Für die Medienberichterstattung sind solche Shitstorms interessant, weil sie das Augenmerk auf möglicherweise brisante Missstände lenken könnten, sagt Schumann. Doch repräsentativ sind sie auf keinen Fall: "Es kann sein, dass es nur zwei Prozent sind, die sich äußern - aber die dann besonders stark." Redaktionen sind also gut beraten, die aufbrausende Meinungsschwemme zu bestimmten Themen im Netz besonders kritisch zu prüfen.
Augen zu und durch
Über die Auswirkungen solcher Shitstorms, die nicht durch klassische Medien weiterverbreitet werden, ist noch nicht viel bekannt.
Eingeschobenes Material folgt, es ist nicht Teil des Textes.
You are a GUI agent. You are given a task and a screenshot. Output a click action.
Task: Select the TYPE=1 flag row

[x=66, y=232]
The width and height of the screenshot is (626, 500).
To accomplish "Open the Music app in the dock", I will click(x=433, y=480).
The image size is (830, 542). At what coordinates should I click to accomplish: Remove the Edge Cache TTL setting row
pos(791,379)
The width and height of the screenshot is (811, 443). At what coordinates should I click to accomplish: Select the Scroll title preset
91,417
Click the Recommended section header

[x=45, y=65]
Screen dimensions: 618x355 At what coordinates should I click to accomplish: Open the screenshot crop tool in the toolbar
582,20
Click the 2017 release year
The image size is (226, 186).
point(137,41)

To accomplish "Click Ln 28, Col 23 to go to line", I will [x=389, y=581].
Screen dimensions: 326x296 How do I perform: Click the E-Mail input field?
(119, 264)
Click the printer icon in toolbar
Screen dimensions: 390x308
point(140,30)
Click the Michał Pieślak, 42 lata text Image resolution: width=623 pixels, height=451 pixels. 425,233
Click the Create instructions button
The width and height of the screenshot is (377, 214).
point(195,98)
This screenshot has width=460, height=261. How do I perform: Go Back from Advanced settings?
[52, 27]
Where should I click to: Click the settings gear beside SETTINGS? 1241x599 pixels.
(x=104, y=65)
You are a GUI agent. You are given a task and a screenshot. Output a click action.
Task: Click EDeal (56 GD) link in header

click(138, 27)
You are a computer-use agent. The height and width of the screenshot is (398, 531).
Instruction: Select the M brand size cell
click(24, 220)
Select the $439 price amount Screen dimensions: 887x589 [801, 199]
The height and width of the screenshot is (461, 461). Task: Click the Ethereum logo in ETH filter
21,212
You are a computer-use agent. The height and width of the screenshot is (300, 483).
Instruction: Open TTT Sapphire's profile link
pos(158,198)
Grimme-Institutsleiter Kammann hält die Wirkung für eher überschaubar: "Ich weiß nicht, wer es überhaupt liest. Es kann ja sein, dass die größte Befriedigung darin besteht, etwas zu schreiben, dabei zu sein."
Das Grimme-Institut selbst ist auch schon einmal Opfer eines - wenn auch kleinen - Empörungssturms geworden, erzählt Kammann. Als sie die Ekel-und-Klamauk-Sendung "RTL-Dschungelcamp" für den aktuellen Grimme-Preis nominierten, hätten sie Hunderte empörter Zuschriften bekommen, per Mail, aber auch per Brief. Vom "Untergang der Qualitätsbewertung" war die Rede. Die Grimme-Juroren reagierten so, wie Uwe Kammann es auch allen anderen empfiehlt, die zum Ziel einer solchen Kampagne werden: "Wer betroffen ist, kann sagen 'Was kümmert es den Mond, wenn ihn ein Hund anbellt?'" Denn die Erfahrung zeige: Ein Shitstorm ist laut, ungemütlich - aber meistens auch ganz schnell wieder vorbei.